Quote:
Originally Posted by chillrob
That's a terrible review of The Dark Night. I enjoyed it greatly when it came out, and I don't honestly remember politics in it at all.
You're remembering wrong.
There's politics in everything. Even if TDK were more of a light entertainment, there would still be the angle of "ok, I'm watching a billionaire beat up on poor people and he's supposed to be a hero?"
In the case of TDK though, the politics are in the script pretty explicitly.
Quote:
Originally Posted by BustoRhymes
Baltimore,
Good post.
Did you feel the politics portrayed in TDK evolved into something else or more of the same in The Dark Knight Rises?
I agree that the politics are a huge part of the movie. The guy literally integrated an Occupy segment into TDKR LOL. That's deliberate on Nolan's part and fair for analysis.
I've seen TDKR just once, last year, and posted about it in the previous thread. Whatever politics it's trying to have were too confusing for me to figure out the first time, which actually makes me think higher of it. (Other critics take the opposite view, where they respect TDK more for being clear about it, even if they disagree with the politics. See Michael & Us:
https://soundcloud.com/michael-and-u...k-knight-rises, which continues to be my #1 podcast by far.)
Quote:
Originally Posted by Eeyorefora
I agree with this as well.
Balt seems to want to put some political spin on everything.

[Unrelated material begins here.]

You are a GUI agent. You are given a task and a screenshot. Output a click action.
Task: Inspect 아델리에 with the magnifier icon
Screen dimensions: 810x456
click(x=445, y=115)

(Although I agree with him on the ferry scene in TDK, not necessary and stops the flow of the film)
No need for Balt to slap the casual moviegoers either, I would like to think this thread is open to anyone posting an opinion on a movie.

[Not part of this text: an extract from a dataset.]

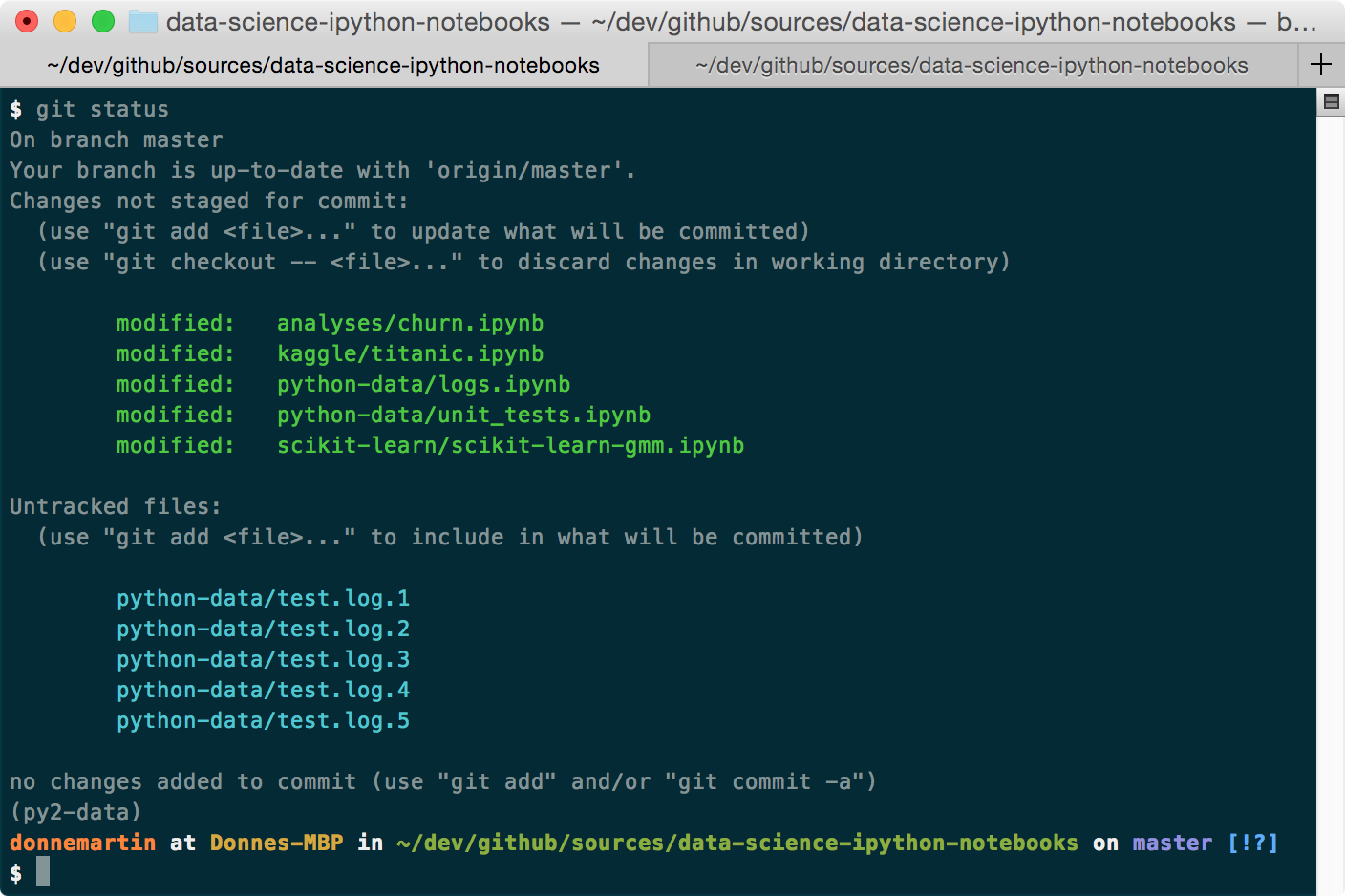This screenshot has width=1345, height=896.
Task: Click the window title text
Action: (x=741, y=22)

Not just the erudite ones.
Yea, you're right. The negativity is more directed at the strawpeople who I imagined would say "lol why are you thinking about politics in a Batman movie?"
I only bother with the politics if they're super overt, super disagreeable, super agreeable, and/or I am not otherwise entertained. There's plenty of movies I like that technically have bad "politics".
TDK is borderline for me as entertainment and the politics push it down.
Another negative about it is that it throws a lot of philosophical garbage at the wall so that some of it sticks. This is common in movies that people think are really smart, such as Fight Club.
I wanted to write about what a bad moronic quote "die a hero, or live long enough to see yourself become the villain" is, but I thought about it in the shower and it's accurate enough of the time that maybe it's decent.
Alfred, Joker, and Dent all have plenty of incoherent quotes with a couple of kernels of truth in there. It's 1,000 monkeys typing.
Harvey the character and his relationship with Rachel is all incredibly bad and eye-rolly too.